Task prompt | Reproduce the passage on Amazon Athena and Amazon Redshift below word for word, in its entirety.

Quoted passage |
▼▼▼
Amazon Athena and Amazon Redshift address different needs and use cases even if both services are serverless. A data warehouse such as Amazon Redshift is the best choice if you need the best price performance for complex BI and analytics workloads that require high performance at any scale. Amazon Redshift also provides the capability to query data stored in Amazon S3 and combine with data stored in the data warehouse. By comparison, Athena is better suited for interactive analysis on any data store without worrying about ingesting and formatting data. Athena analysis is decoupled from storage, so it gives you the flexibility to use other tools and services such as Spark, Flink, and Kafka to further enrich analysis and data processing on the same data analyzed by Athena.
Q: What is Amazon Redshift data sharing?
Amazon Redshift data sharing lets you share live data in Amazon Redshift to securely and easily share data for read purposes with other Redshift clusters within and across AWS accounts and with AWS analytic services using the data lake. With data sharing, you can instantly query live data from any Redshift cluster as long as they have permissions to access without the complexity and delays associated with data copies and data movement. Amazon Redshift lets you share and query live data across the organization, accounts, and even Regions.
Q: What are the use cases for data sharing?
Key use cases include:
- A central ETL cluster sharing data with many BI/analytics clusters to provide read workload isolation and optional charge-ability.
▲▲▲
Data listing |
▼▼▼
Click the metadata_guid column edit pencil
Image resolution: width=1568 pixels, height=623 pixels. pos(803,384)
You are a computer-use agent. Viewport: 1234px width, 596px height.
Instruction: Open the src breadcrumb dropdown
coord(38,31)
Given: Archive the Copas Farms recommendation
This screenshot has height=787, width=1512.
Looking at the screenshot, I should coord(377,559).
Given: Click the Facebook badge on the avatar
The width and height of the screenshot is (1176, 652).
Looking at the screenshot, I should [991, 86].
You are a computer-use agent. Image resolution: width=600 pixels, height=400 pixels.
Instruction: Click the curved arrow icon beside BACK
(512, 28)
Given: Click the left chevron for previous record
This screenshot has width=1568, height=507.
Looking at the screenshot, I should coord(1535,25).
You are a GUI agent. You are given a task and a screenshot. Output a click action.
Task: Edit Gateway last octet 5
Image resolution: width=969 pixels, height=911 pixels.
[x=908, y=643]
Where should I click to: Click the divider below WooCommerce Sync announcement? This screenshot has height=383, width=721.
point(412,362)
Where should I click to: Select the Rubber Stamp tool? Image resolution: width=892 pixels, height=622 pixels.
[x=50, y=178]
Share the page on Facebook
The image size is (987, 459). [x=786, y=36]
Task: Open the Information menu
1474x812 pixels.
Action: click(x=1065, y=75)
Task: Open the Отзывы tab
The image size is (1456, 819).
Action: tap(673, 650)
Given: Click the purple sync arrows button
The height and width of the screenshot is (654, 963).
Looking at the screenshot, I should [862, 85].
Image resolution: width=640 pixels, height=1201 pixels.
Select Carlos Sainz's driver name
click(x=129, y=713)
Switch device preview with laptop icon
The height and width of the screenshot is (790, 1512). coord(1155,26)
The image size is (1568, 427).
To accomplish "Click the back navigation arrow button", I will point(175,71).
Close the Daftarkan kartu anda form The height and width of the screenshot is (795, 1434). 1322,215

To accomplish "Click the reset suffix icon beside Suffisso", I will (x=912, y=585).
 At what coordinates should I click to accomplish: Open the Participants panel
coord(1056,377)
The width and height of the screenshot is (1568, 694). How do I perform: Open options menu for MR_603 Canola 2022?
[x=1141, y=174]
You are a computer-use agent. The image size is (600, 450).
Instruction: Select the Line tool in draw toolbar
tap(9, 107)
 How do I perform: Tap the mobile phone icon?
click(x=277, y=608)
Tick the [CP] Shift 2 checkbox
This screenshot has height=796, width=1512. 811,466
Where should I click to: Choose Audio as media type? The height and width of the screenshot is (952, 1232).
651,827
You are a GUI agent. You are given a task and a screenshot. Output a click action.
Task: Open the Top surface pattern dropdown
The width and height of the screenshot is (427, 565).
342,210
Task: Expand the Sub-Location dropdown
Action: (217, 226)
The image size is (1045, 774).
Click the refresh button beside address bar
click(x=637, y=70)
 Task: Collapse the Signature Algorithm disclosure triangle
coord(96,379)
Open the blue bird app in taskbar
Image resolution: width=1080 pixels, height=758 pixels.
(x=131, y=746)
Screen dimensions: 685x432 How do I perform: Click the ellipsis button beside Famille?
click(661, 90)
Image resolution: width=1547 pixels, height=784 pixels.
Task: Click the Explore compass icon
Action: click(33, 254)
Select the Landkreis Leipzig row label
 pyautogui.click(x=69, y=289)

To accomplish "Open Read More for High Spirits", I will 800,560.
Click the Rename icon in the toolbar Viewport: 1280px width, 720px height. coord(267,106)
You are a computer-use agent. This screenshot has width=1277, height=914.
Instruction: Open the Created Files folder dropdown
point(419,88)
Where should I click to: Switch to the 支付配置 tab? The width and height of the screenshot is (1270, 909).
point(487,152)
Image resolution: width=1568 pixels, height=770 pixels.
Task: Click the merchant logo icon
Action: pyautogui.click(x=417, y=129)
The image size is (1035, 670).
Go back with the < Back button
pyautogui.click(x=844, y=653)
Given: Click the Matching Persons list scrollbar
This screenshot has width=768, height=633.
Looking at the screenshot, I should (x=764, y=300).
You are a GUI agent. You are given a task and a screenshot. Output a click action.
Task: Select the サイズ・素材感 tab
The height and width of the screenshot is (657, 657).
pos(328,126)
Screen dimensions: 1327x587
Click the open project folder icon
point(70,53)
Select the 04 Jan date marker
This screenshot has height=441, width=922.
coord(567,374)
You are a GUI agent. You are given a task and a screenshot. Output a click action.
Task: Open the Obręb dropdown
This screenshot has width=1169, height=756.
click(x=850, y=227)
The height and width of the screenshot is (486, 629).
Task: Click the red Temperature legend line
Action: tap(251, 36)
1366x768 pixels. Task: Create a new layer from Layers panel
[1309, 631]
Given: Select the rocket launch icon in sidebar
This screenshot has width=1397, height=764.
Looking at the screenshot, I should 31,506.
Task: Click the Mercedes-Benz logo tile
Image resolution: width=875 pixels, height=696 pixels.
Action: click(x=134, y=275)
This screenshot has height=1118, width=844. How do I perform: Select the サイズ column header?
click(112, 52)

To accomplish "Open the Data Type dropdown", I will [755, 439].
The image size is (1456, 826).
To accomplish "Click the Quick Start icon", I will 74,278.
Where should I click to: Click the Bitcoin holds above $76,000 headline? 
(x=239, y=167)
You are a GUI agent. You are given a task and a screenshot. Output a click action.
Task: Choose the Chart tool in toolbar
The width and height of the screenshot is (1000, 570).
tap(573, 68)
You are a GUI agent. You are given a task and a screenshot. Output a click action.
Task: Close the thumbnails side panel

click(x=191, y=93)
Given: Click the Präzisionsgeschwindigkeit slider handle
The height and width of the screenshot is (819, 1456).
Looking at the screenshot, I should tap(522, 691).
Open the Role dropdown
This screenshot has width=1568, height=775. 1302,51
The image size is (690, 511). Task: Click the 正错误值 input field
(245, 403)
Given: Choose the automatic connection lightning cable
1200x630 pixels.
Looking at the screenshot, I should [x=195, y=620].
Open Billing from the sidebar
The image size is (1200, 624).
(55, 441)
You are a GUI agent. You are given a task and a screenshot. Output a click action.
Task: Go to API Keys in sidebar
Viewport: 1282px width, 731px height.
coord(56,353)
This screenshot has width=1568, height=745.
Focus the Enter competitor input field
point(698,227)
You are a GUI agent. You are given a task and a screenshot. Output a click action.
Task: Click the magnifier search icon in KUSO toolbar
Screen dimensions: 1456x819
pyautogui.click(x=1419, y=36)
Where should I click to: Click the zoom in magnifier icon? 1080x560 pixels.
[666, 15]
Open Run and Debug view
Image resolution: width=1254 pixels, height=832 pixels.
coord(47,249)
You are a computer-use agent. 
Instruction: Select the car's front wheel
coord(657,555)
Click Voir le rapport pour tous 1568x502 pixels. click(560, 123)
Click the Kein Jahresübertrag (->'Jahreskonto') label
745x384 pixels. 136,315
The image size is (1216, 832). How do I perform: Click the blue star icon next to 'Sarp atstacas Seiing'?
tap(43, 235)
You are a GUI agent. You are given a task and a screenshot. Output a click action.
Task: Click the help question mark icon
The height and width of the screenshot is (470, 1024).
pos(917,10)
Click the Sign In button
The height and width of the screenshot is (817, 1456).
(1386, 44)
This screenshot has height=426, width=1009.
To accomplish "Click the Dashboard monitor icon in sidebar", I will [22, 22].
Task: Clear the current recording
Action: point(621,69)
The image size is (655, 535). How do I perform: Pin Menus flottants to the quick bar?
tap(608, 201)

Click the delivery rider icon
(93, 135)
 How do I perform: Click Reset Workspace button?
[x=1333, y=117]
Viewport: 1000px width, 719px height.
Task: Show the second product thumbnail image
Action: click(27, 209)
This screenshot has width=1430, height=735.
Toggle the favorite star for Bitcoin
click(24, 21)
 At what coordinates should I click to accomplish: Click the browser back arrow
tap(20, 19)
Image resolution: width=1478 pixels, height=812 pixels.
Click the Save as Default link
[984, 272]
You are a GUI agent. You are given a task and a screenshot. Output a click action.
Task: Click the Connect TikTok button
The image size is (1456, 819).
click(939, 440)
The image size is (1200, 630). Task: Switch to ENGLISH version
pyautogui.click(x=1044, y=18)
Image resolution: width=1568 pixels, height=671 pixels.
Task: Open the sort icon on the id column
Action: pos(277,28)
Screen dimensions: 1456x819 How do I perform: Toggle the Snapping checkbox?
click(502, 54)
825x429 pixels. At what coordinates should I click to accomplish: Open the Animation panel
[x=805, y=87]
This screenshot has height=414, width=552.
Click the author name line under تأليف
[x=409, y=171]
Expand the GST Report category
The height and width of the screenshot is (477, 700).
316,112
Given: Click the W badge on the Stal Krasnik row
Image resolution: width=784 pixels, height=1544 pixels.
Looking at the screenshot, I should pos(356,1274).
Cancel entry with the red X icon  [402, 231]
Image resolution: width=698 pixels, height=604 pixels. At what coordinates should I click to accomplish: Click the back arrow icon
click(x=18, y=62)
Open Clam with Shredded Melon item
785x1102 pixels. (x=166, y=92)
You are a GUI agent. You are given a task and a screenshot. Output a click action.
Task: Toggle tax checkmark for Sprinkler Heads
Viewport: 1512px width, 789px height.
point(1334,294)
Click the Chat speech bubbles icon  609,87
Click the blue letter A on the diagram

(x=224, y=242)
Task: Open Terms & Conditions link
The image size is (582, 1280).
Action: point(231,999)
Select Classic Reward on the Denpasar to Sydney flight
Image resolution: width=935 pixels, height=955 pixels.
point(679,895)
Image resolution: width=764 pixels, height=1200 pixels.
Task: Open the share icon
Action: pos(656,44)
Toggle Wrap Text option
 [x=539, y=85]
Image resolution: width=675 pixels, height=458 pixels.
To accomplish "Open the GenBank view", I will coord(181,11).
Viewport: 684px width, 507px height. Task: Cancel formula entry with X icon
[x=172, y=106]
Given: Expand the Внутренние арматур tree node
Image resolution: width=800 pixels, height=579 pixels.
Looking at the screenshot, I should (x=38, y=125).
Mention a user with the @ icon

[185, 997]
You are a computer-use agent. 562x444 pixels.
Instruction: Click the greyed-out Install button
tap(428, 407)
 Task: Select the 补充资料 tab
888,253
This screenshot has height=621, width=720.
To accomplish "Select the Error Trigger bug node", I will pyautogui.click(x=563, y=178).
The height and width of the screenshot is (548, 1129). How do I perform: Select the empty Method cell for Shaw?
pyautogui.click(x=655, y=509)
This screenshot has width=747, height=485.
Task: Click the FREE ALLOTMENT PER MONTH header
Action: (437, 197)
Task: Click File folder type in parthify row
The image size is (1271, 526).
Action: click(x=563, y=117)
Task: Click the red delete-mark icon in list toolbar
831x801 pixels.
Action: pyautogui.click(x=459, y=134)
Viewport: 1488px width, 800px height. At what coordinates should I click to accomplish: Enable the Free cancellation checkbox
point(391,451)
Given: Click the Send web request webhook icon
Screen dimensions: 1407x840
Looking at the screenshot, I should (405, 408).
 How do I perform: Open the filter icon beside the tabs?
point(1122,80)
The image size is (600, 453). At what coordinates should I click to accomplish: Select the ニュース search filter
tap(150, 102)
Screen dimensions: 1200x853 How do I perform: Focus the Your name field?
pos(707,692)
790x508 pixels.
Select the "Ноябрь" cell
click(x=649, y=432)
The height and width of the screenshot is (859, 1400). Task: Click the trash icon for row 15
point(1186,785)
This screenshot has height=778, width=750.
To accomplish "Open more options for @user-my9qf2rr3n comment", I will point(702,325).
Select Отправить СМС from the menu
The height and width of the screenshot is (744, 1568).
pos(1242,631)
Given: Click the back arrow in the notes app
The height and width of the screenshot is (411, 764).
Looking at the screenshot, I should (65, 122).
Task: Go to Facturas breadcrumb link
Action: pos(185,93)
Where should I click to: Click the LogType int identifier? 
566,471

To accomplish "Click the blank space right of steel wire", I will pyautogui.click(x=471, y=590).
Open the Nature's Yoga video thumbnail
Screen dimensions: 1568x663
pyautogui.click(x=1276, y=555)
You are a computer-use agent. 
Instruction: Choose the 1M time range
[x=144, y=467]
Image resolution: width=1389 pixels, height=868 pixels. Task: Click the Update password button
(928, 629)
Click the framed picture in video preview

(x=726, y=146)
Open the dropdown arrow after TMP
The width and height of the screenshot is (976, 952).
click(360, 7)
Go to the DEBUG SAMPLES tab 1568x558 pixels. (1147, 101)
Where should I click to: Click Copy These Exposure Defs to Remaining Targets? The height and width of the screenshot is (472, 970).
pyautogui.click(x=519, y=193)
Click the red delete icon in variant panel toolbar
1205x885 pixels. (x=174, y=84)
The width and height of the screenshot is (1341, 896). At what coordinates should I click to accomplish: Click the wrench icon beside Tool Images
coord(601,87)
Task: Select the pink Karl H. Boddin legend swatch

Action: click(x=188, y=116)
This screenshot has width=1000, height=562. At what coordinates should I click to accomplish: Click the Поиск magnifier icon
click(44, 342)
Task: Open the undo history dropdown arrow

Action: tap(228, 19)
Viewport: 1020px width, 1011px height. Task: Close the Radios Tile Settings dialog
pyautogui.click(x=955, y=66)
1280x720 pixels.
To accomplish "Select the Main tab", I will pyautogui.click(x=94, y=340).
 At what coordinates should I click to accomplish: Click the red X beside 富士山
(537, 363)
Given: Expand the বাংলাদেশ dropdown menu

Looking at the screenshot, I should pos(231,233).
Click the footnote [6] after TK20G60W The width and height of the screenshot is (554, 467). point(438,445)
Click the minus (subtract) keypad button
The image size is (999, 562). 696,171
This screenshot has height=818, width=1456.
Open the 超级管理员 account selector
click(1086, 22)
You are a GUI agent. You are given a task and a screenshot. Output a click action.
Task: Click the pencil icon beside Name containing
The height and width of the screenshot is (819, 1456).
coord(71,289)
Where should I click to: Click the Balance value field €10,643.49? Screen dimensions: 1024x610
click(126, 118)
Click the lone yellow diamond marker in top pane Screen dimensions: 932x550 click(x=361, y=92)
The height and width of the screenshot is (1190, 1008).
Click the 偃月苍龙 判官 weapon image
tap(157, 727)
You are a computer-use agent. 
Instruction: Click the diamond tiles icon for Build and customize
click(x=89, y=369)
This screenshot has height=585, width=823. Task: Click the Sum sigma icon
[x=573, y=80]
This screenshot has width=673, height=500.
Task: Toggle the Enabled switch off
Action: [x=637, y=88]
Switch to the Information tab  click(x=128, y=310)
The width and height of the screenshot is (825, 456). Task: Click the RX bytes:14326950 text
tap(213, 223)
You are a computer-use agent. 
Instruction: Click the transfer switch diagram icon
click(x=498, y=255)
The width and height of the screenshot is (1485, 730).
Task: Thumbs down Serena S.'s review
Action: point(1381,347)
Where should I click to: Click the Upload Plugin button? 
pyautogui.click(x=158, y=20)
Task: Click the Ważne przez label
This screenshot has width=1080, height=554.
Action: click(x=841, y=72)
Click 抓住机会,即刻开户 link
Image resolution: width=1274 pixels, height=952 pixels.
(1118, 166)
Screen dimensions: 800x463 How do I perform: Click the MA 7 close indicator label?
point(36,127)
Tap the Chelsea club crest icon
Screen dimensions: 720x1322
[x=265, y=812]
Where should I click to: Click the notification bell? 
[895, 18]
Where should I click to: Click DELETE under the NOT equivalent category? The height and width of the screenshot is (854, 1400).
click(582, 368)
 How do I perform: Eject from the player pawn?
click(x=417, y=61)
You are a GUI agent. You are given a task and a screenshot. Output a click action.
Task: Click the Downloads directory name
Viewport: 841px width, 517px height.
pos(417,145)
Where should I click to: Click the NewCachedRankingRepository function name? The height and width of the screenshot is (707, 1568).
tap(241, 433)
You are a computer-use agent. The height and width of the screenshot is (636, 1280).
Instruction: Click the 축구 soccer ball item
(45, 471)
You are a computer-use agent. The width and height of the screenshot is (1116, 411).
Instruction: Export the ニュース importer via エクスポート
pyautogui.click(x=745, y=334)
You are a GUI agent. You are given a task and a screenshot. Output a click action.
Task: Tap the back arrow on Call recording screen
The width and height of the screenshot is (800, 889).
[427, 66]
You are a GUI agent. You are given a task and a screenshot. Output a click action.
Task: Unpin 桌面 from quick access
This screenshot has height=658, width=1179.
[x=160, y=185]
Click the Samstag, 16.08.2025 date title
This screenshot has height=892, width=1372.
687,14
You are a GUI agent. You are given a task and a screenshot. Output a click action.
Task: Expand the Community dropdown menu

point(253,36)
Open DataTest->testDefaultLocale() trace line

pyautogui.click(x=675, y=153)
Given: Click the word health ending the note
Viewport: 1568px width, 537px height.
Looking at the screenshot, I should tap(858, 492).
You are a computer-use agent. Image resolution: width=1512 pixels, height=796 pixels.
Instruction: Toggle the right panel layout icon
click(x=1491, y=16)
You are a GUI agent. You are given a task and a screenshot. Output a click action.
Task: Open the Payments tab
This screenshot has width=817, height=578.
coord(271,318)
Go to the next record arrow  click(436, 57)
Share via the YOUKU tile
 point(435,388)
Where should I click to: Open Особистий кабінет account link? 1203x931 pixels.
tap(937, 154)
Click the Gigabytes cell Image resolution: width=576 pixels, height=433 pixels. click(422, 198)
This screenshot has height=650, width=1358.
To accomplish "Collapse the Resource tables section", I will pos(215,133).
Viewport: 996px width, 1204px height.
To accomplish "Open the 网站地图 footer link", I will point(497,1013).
▲▲▲
Answer to the problem |
Amazon Athena and Amazon Redshift address different needs and use cases even if both services are serverless. A data warehouse such as Amazon Redshift is the best choice if you need the best price performance for complex BI and analytics workloads that require high performance at any scale. Amazon Redshift also provides the capability to query data stored in Amazon S3 and combine with data stored in the data warehouse. By comparison, Athena is better suited for interactive analysis on any data store without worrying about ingesting and formatting data. Athena analysis is decoupled from storage, so it gives you the flexibility to use other tools and services such as Spark, Flink, and Kafka to further enrich analysis and data processing on the same data analyzed by Athena.
Q: What is Amazon Redshift data sharing?
Amazon Redshift data sharing lets you share live data in Amazon Redshift to securely and easily share data for read purposes with other Redshift clusters within and across AWS accounts and with AWS analytic services using the data lake. With data sharing, you can instantly query live data from any Redshift cluster as long as they have permissions to access without the complexity and delays associated with data copies and data movement. Amazon Redshift lets you share and query live data across the organization, accounts, and even Regions.
Q: What are the use cases for data sharing?
Key use cases include:
- A central ETL cluster sharing data with many BI/analytics clusters to provide read workload isolation and optional charge-ability.